Presas Invisibles
Cuando una mujer entra a la cárcel en Chile, no lo hace sola: con ella también ingresan el abandono, el prejuicio, la culpa y el olvido. A diferencia de los hombres, las mujeres privadas de libertad enfrentan no una, sino dos condenas: la judicial y la social. El sistema no solo las sanciona por la infracción penal cometida, sino también por transgredir los roles tradicionales que la sociedad les impone: ser madres, cuidadoras, sacrificadas. Esta doble carga las margina con mayor fuerza y profundiza su exclusión.
En su mayoría, las mujeres que están tras las rejas provienen de contextos de pobreza, violencia estructural y vulnerabilidad social. Muchas de ellas fueron víctimas antes de convertirse en autoras. Generalmente están condenadas por delitos vinculados a la sobrevivencia, como hurtos, microtráfico o receptación. Son pocas las que cuentan con redes de apoyo. La gran mayoría son madres, y esa maternidad no se detiene con el encierro, aunque la sociedad actúe como si así fuera.
Lo más doloroso no es únicamente la privación de libertad, sino el abandono que la acompaña. Mientras muchos hombres presos reciben visitas de sus parejas, madres o hermanas, las mujeres suelen quedar completamente solas, incluso olvidadas por sus propias familias. No hay visitas regulares, no hay encomiendas semanales, y no existen campañas de reinserción diseñadas específicamente para ellas. El sistema penitenciario está estructurado desde una mirada masculina, sin perspectiva de género, sin adaptaciones reales para la realidad femenina.
A una mujer no solo se le encierra. Se le castiga por no haber cumplido con el ideal de la "buena mujer". Se le juzga por haber fallado como madre, incluso cuando su delito fue cometido precisamente para alimentar a sus hijos. Se le margina con mayor dureza. Se le condena dentro y fuera del tribunal. Y una vez privada de libertad, se le exigen respuestas que el propio sistema no le da.
¿Quién cuida a sus hijos cuando una mujer es encarcelada? Muchas veces, nadie. Los niños quedan al cuidado de familiares, ingresan a hogares del Estado o simplemente quedan expuestos al abandono. El dolor de una madre privada de libertad al ser separada de sus hijos, sin contacto, sin noticias, sin certezas, es una pena no escrita en ninguna sentencia, pero que se arrastra diariamente en silencio.
La reinserción para mujeres privadas de libertad es escasa y muchas veces inexistente. La infraestructura penitenciaria, los programas de trabajo, educación y rehabilitación, e incluso la preparación para la vida en libertad, están diseñados pensando en la población masculina. Las cárceles de mujeres son menos, están más saturadas y cuentan con menos recursos. Cuando recuperan su libertad, muchas no tienen a dónde volver.
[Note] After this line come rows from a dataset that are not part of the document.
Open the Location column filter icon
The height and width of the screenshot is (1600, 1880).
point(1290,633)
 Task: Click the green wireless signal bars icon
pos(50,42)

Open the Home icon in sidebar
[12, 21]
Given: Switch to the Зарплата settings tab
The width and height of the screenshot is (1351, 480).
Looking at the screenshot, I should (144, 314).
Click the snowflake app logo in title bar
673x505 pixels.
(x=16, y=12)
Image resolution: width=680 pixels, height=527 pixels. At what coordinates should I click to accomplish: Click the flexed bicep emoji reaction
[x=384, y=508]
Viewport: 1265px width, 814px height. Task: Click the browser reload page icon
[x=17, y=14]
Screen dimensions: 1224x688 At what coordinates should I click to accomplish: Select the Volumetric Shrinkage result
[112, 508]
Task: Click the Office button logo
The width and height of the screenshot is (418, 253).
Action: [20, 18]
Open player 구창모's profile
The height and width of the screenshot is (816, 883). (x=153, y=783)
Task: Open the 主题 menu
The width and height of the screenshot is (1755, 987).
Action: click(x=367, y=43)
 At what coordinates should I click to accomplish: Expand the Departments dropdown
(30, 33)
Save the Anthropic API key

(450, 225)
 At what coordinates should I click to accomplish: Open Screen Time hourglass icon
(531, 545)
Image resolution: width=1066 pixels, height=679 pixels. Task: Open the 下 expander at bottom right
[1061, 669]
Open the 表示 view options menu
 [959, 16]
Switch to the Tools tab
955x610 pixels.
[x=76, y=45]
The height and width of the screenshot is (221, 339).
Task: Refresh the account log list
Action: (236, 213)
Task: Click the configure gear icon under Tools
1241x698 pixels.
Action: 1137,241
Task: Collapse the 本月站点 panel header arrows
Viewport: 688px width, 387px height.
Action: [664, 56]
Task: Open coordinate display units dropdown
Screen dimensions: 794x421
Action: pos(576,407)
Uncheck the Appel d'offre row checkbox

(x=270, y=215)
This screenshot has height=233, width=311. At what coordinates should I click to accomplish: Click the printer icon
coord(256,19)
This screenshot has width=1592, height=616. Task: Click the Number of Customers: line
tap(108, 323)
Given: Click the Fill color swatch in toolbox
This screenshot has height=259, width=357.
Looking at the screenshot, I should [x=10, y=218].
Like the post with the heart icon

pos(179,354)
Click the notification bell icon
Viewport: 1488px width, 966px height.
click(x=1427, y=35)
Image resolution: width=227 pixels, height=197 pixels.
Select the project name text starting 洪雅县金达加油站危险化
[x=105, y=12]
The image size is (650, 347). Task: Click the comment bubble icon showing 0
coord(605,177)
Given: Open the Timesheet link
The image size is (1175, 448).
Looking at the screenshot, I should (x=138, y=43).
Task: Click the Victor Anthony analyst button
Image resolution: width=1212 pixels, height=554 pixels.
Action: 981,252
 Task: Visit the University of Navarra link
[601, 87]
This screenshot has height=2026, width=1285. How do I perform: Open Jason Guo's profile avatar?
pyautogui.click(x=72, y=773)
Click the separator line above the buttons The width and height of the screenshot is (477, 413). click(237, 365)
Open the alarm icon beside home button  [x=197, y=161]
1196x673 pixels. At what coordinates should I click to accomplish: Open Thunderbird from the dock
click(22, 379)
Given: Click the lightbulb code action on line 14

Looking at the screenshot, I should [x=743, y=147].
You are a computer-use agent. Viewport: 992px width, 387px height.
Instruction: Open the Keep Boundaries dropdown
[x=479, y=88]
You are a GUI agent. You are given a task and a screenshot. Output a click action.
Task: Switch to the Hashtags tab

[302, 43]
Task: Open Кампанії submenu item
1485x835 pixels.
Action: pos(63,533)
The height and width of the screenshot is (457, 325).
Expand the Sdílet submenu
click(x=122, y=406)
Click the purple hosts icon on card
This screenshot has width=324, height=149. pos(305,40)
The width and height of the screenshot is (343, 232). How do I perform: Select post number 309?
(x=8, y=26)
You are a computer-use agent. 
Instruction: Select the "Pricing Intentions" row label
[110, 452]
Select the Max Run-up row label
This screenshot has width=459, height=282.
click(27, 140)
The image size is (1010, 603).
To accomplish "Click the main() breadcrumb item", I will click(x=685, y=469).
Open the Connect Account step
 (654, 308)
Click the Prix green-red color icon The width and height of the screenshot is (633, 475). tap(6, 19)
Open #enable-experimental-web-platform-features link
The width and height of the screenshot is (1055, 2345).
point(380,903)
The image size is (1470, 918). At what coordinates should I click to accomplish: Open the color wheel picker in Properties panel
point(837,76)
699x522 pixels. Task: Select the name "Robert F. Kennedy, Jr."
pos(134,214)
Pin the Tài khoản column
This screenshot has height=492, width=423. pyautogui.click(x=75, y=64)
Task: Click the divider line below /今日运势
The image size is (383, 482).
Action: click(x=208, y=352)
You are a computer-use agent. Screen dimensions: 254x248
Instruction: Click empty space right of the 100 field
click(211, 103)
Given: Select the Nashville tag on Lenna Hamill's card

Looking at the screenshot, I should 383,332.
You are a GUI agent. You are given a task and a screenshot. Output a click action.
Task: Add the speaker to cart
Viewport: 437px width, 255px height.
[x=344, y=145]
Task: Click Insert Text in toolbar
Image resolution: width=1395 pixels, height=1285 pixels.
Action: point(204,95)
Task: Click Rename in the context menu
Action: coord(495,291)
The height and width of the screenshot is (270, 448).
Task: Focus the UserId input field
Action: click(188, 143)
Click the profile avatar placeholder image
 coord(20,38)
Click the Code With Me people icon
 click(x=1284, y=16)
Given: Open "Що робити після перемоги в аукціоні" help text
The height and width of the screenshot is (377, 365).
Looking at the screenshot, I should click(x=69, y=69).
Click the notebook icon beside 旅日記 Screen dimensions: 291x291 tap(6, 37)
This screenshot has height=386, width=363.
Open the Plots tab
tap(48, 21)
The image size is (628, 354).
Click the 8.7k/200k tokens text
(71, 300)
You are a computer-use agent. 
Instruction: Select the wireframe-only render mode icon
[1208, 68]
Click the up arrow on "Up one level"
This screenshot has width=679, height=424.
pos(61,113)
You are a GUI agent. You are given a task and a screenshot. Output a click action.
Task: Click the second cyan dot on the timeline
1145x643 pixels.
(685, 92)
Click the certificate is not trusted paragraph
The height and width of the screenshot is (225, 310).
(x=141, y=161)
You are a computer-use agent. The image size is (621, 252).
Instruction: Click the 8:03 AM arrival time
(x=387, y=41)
Y aún menos tienen una oportunidad real de reinsertarse en el mundo laboral o social. La mujer que ha estado presa carga con un estigma que la sociedad no perdona.
Hablar de esta realidad es urgente. Porque si no visibilizamos lo que viven las mujeres privadas de libertad, seguiremos perpetuando una justicia ciega al género y sorda al dolor. Porque ellas también tienen derecho a ser tratadas con dignidad. Porque muchas necesitan ayuda jurídica, pero también contención emocional, apoyo social y una mano tendida que no las juzgue, sino que las escuche y acompañe.
Como defensora penal, he visto estas historias de cerca. He conocido mujeres que llegaron a mí destruidas por años de violencia, exclusión y abandono, que luego fueron criminalizadas por sobrevivir. Sé que cada vez que defiendo a una mujer privada de libertad, no solo represento un caso judicial: acompaño una historia de vida compleja, marcada por el dolor, pero también por la resiliencia.
Este artículo es para ellas. Para esas mujeres que, aún encerradas, siguen siendo madres, hijas, hermanas, trabajadoras, luchadoras. Para decirles que sí importan. Que no están solas. Y que merecen justicia, pero también compasión, acompañamiento y oportunidad.